-
Notifications
You must be signed in to change notification settings - Fork 4
Regions File Format
ANGSD-wrapper prefers the regions file to be formatted as chr_name:start_position-end_position
. Below, we will create a toy BED file as an example and show how we can go from BED file format to ANGSD-wrapper's regions file format.
Let's create an example BED file. You can run the below command anywhere on the command line. It will generate a small file with 10 lines.
for i in $(seq 1 10)
do
echo -e "chr${i}"'\t'"1"'\t'"10" >> toy_file.bed
done
The file should be created in your current working directory. Let's take a look at what the output toy_file.bed
looks like:
head toy_file.bed
The output should look like this:
chr1 1 10
chr2 1 10
chr3 1 10
chr4 1 10
chr5 1 10
chr6 1 10
chr7 1 10
chr8 1 10
chr9 1 10
chr10 1 10
Again, ANGSD-wrapper wants the regions file to be formatted as chr_name:start_position-end_position
. We will use a bash one-liner to do the format conversion.

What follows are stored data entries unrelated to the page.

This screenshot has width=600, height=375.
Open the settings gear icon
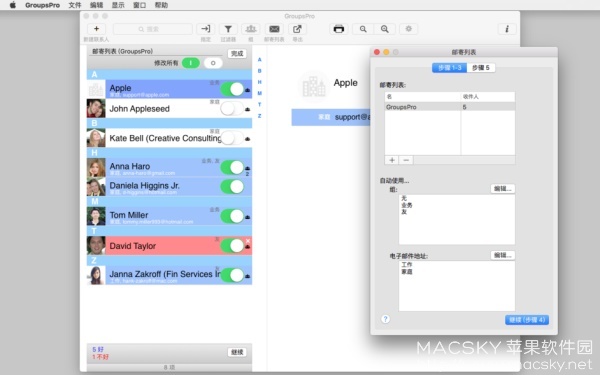(x=409, y=29)
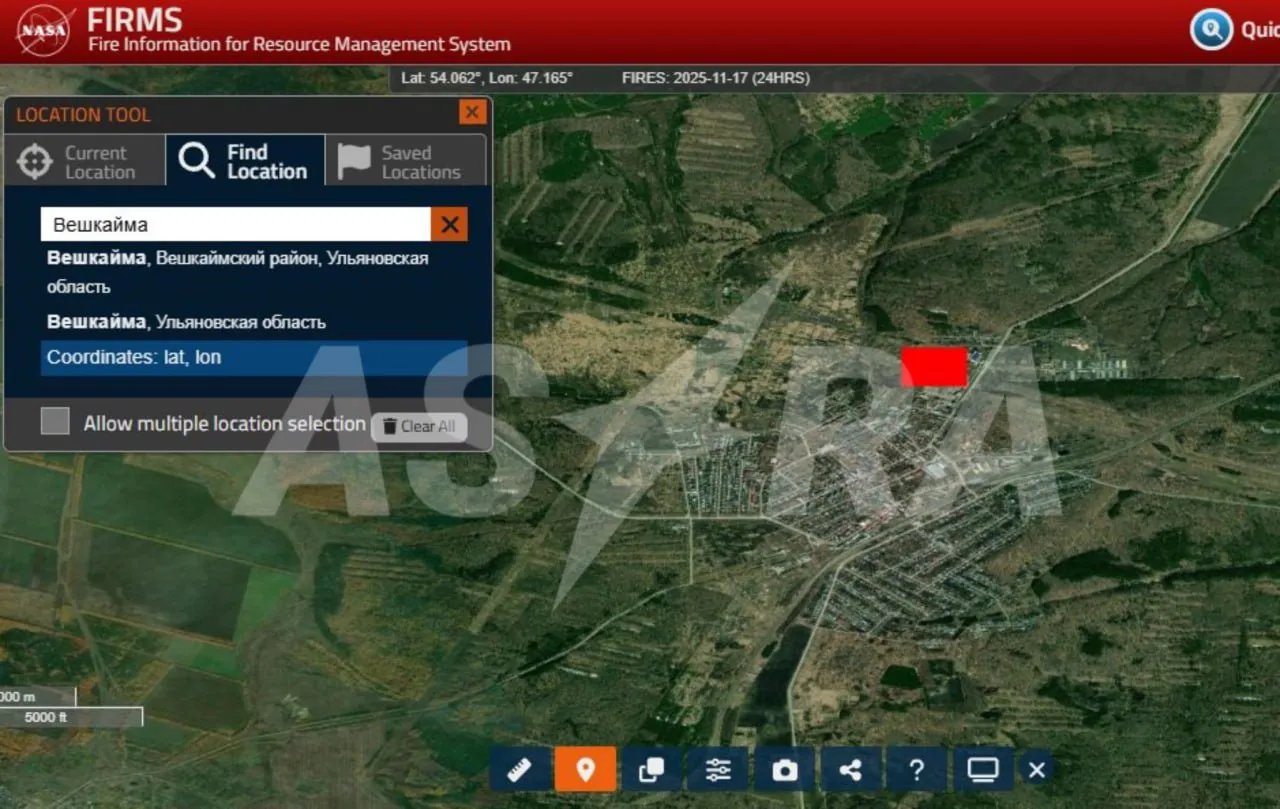Click the NASA logo
Screen dimensions: 1280x809
click(x=45, y=31)
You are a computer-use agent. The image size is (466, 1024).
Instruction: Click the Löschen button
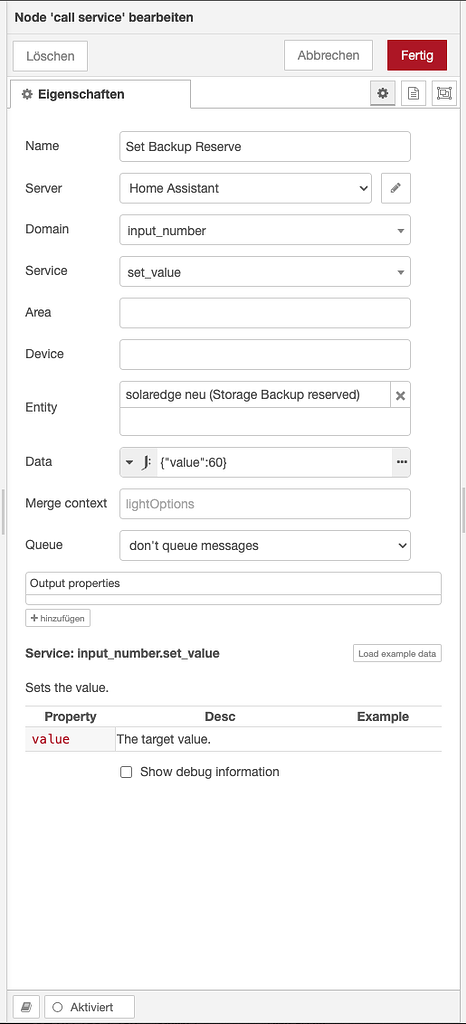point(50,56)
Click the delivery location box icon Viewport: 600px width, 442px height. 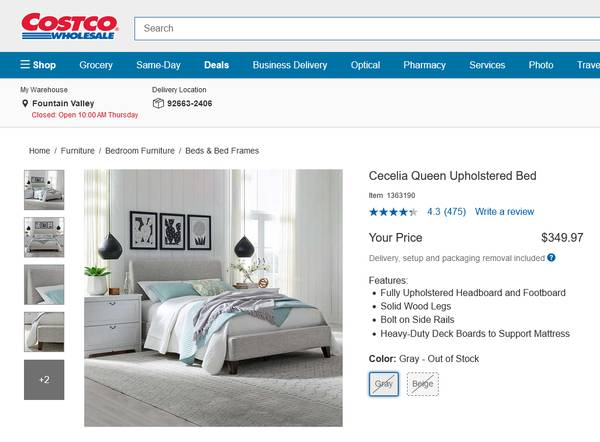coord(158,103)
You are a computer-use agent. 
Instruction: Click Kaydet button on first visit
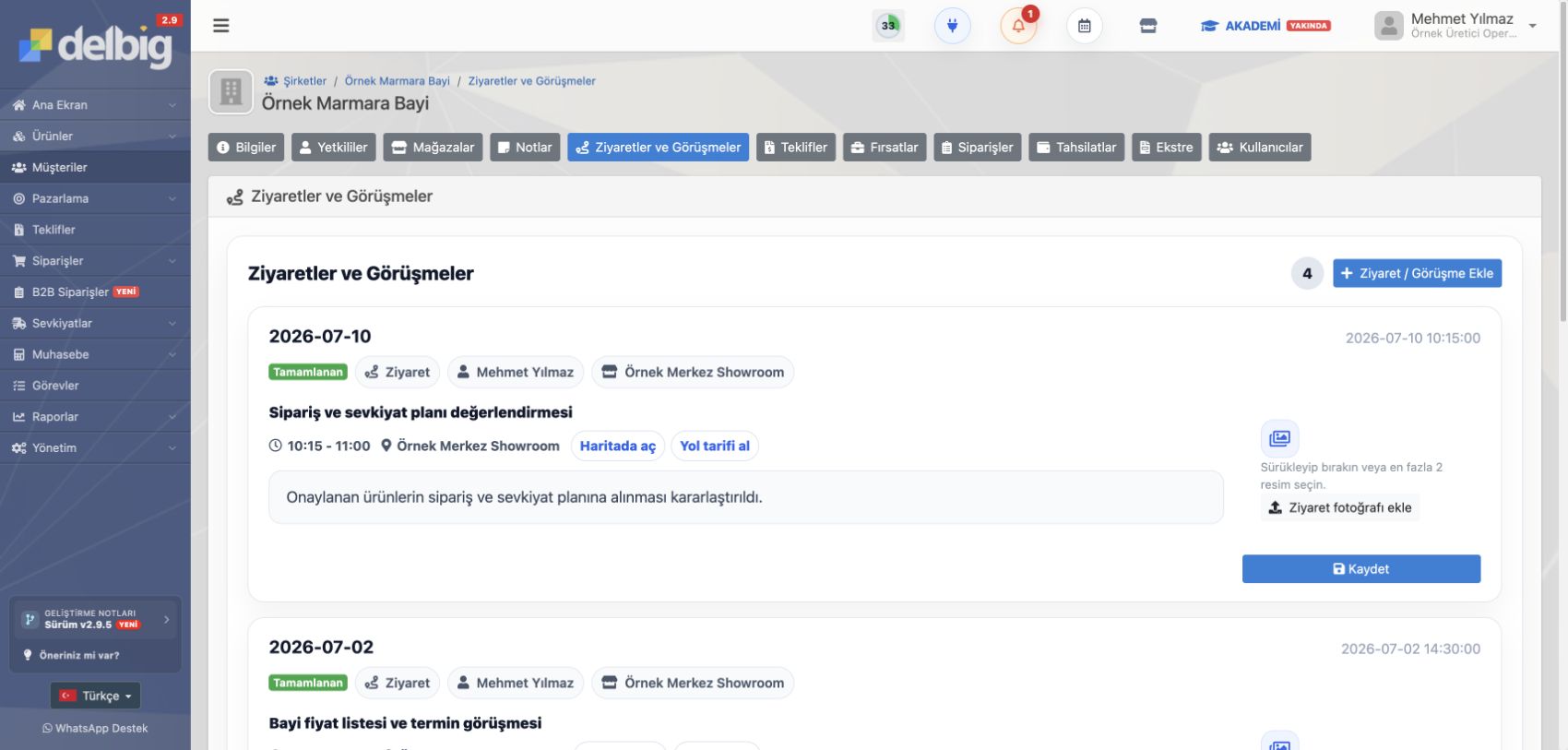[x=1361, y=569]
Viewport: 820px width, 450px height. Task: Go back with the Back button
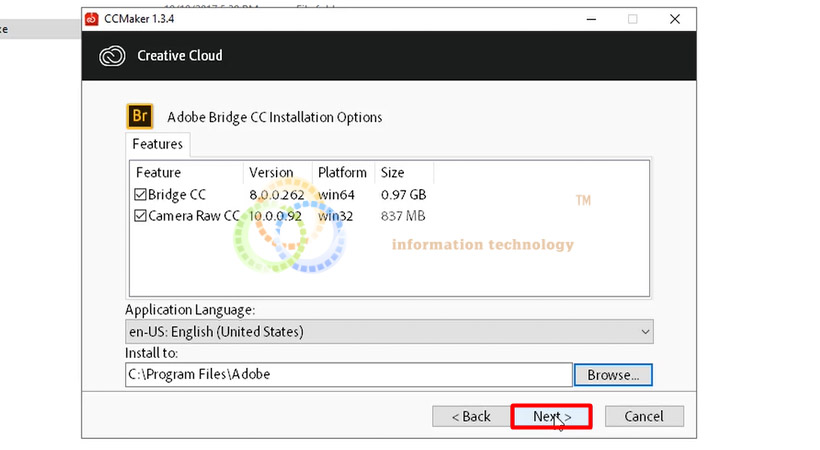tap(470, 416)
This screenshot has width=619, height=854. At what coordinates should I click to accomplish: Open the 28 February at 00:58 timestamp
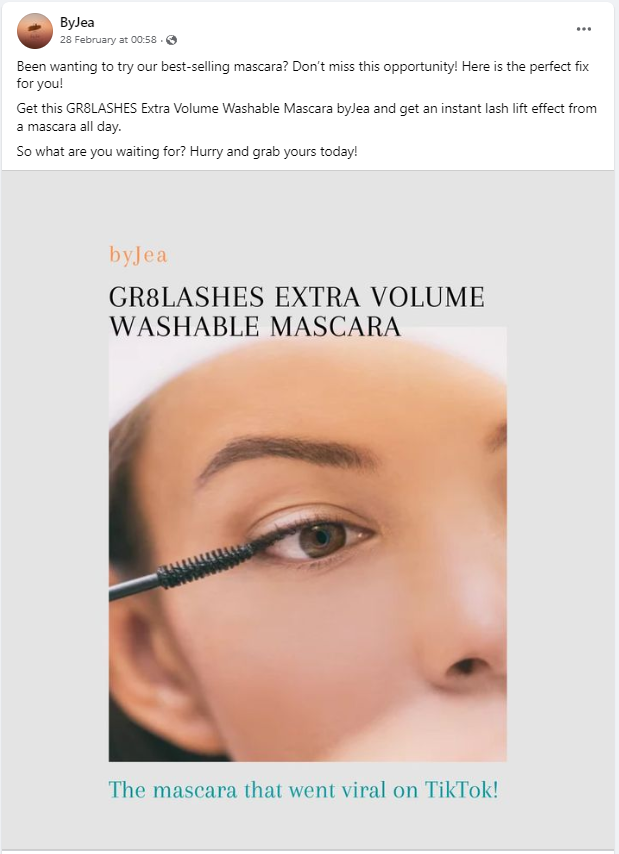point(108,40)
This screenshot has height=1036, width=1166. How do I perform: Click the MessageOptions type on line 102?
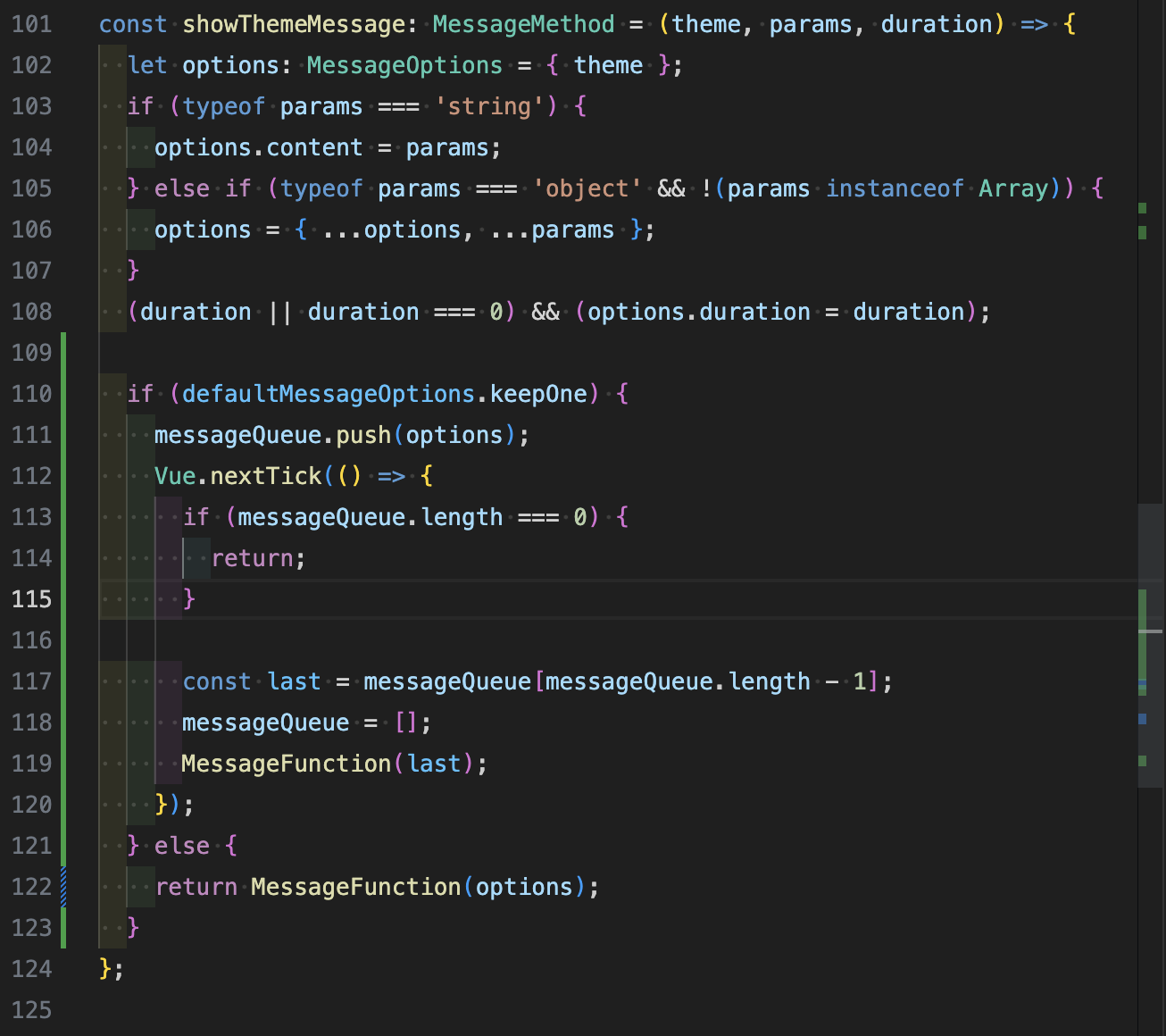pyautogui.click(x=404, y=64)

# This command replaces the first tab delimiter with a ':'
# and replaces the second tab delimiter with a '-'
sed -e 's,\t,:,' toy_file.bed | sed -e 's,\t,-,'
The line above will output to STDOUT and should look like this:
chr1:1-10
chr2:1-10
chr3:1-10
chr4:1-10
chr5:1-10
chr6:1-10
chr7:1-10
chr8:1-10
chr9:1-10
chr10:1-10
To save this to a new file, let's run:
sed -e 's,\t,:,' toy_file.bed | sed -e 's,\t,-,' > toy_file_regions.txt
When working with your own data, you can use the sed
command above except replace the toy_file.bed
with your own BED file and change the output filename.